The Penny Press was most noted for being very low-priced - only one cent per paper - while other contemporary newspapers were priced around six cents per issue. The exceptionally low price popularized the newspaper in America and extended the influence of paper media to the poorer classes. With the penny press, newspaper made the news and journalism more important. The newspapers also began to pay more attention to the public that they served. They realized that the same information that interested the upper class did not interest the penny public. The “new public” enjoyed information about police and criminal cases. The main revenue of the penny press was advertising while other newspapers relied heavily on high priced subscriptions. [2]

The idea of a penny paper was not new in the 1830s. By 1826, multiple editors were experimenting with sports news, gossip, and a cheap press.[3]

Most newspapers in the early nineteenth century cost 6 cents and were distributed through subscriptions. On July 24, 1830, the first penny press newspaper came to the market: Lynde M. Walter's Boston Transcript. Unlike most later penny papers, Walter's Transcript maintained what was considered good taste, featuring coverage of literature and the theater.This paper sold for four dollars a year. [3]

The penny paper’s largest inspiration came from Charles Knight’s The Penny Magazine (1832-1845). The main purpose of the magazine was to educate and improve England’s poor, but was very popular with Americans. It became a very successful magazine as it attained a circulation of more than 20,000 within a year. [3]

Fredrick Hudson, one of the first to write about the history of American journalism, believed the rise of the penny press to be a key factor in the development of the modern newspaper. Hudson considered newspapers to be dull during the 1840s.[3]

The penny press arrived in New York on January 1, 1833, when Horatio David Shepard teamed up with Horace Greeley and Francis W. Story and issued the Morning Post. Although both Greeley and Story went on to fame and fortune in the New York press world, the concept of bringing out a penny paper belonged exclusively to Shepard. He made a habit of taking daily walks through the teeming streets of the Bowery, where he observed merchants selling small items for a penny a piece. Other papers of the time were selling for six cents which allowed for a wider spread of people to read the Penny Press so they could afford it. He also took note of the fact that sales were brisk.[4]

Benjamin Day was the leader in true transformation of the daily newspaper. The newspaper went from narrowly focused on the wealthy and sparsely distributed to a broad-based medium of the news. These changes were mostly seen in New York City, Boston, Philadelphia, and other East Coast cities. [5]

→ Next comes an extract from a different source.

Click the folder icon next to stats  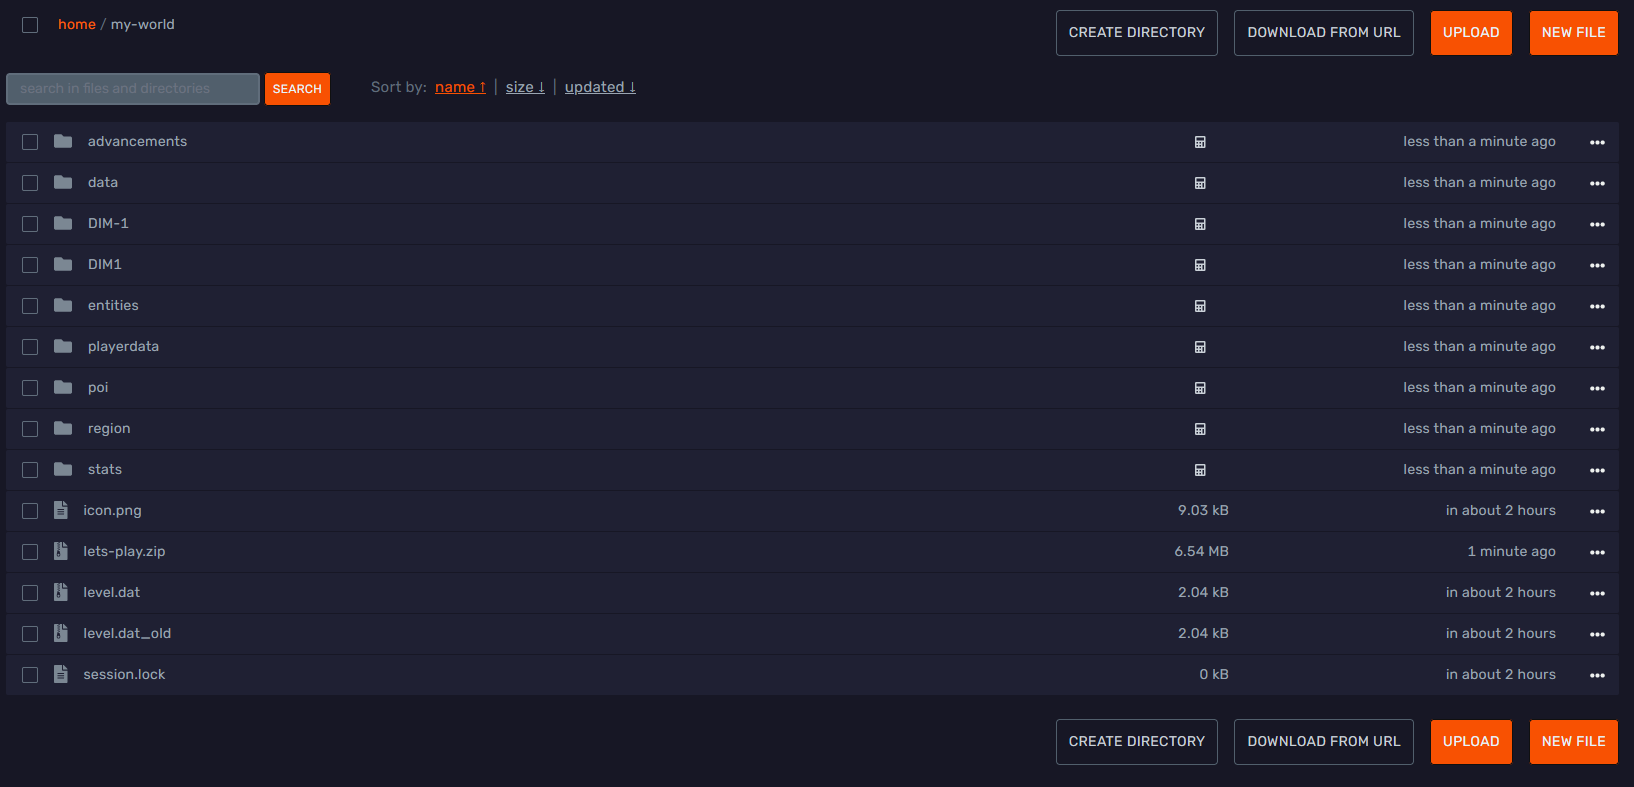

Later that year, publisher Benjamin Day introduced The Sun. The Sun appealed to a wider audience, using a simpler, more direct style, vivid language, and human interest stories.[6] Day was a New Englander who worked for the Springfield, Massachusetts paper, the Republican. He came down to New York to be a compositor, but in the depression of 1833, he started The Sun in desperation. Day reasoned that a penny paper would be popular in hard times as many could not afford a 6 cent paper. He also believed that a substantial untapped market existed in the immigrant community. The paper was an instant success. Day made advances in the written news by introducing a new meaning of sensationalism, which was defined as reliance on human-interest stories. He placed emphasis on the common person as he or she was reflected in the political, educational, and social life of the day. Day also introduced a new way of selling papers. Day put into practice the London Plan. This plan included newsboys hawking their newspapers on the streets. [3]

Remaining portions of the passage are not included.